Figure 18.56 Concave surface from the ear pinna of a dog; carcinoma. A large, fleshy, erythematous and multilobulated mass is present near the entrance to the external ear canal. Erosions and surface exudation are present on the mass and erythema in the surrounding tissues is also noted.
Cytology
Cytologic findings based on FNA of the mass reported carcinoma with ceruminous adenocarcinoma being a strong consideration given the location, although no secretory material was observed (Figure 18.57).
Figure 18.57 Cytology of a mass from the ear pinna of a dog; carcinoma. Clusters of deeply basophilic and jumbled epithelial cells are present. Cells exhibit mild to moderate anisocytosis and anisokaryosis, have a high and variable N:C ratio, and moderately basophilic cytoplasm. Nuclear molding is noted.
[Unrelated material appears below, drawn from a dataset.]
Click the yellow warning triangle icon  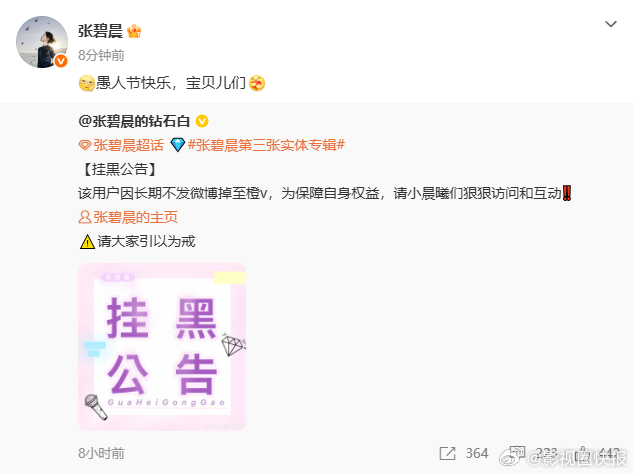point(87,241)
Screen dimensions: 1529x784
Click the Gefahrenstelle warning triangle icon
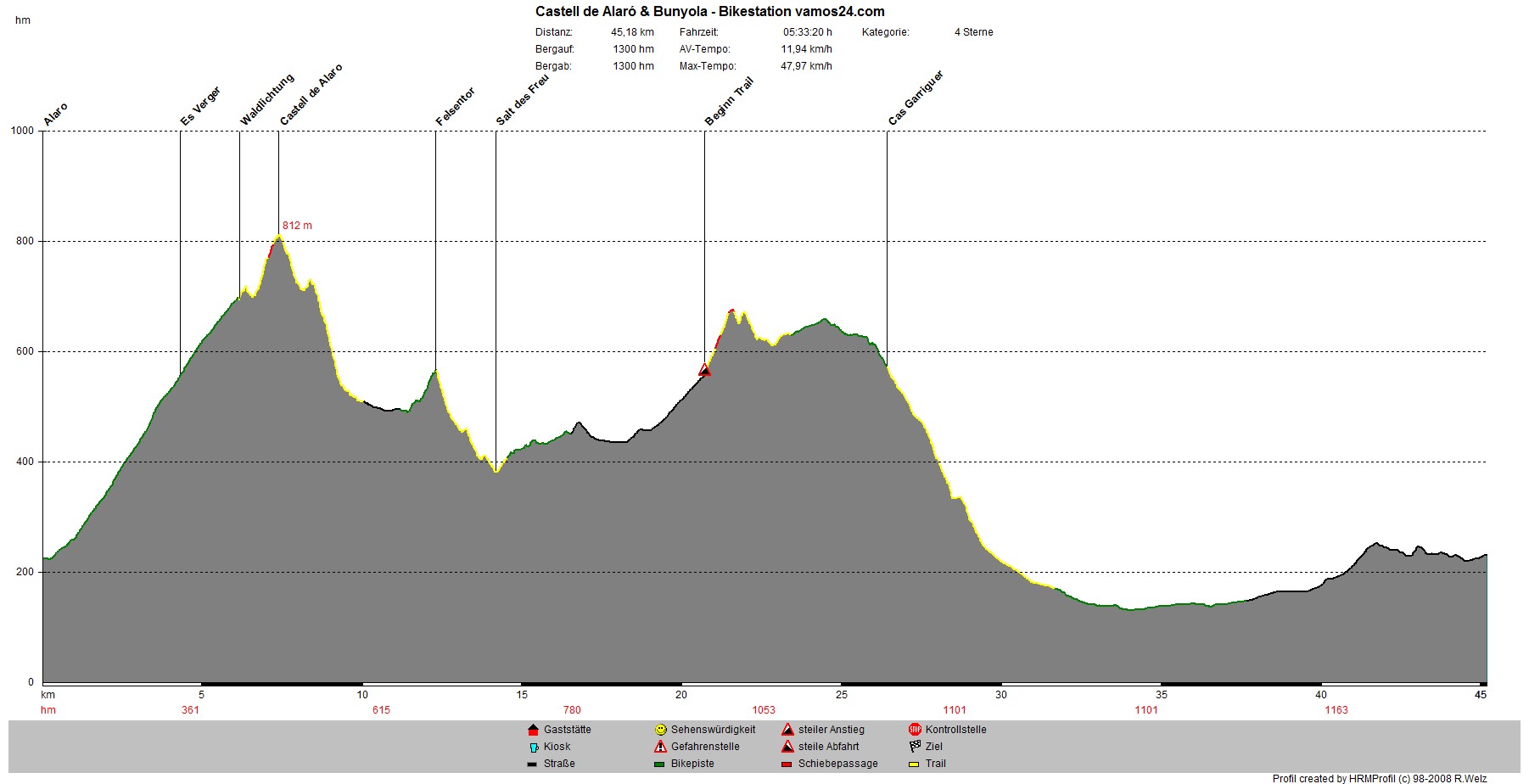pos(660,747)
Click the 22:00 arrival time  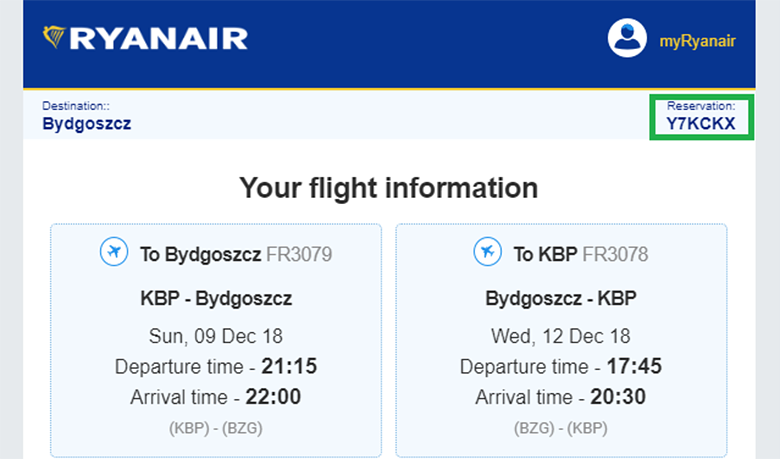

Inset: cells have large, oval, deeply basophilic nucleoli. Although no material suggestive of glandular secretions is present, given the location, a ceruminous adenocarcinoma would be the top consideration (Wright–Giemsa, 500? magnification).
Management/outcome
The mass was surgically removed. Histopathologic evaluation reported a poorly differentiated carcinoma with nine mitotic figures/10 hpf and 6 mm lateral by 1.5 mm deep margins. The owners declined further staging or treatment concerning the neoplasm. At 6-month follow-up, the dog continued to do well, with no recurrence of the mass noted, and his allergies remained well controlled.
Discussion
This case illustrates the critical role cytology plays in the clinical evaluation of mass lesions. Although evaluation of the cytology preparation did not allow for specific identification of the neoplasm type, the mass could be identified as a carcinoma, which is helpful in planning for the removal of the mass and additional diagnostics (staging, declined in this case). In this particular case, histopathology was also unable to specifically identify the type of carcinoma, but still provided valuable information regarding surgical margins and mitotic index, a measure of tumor proliferation.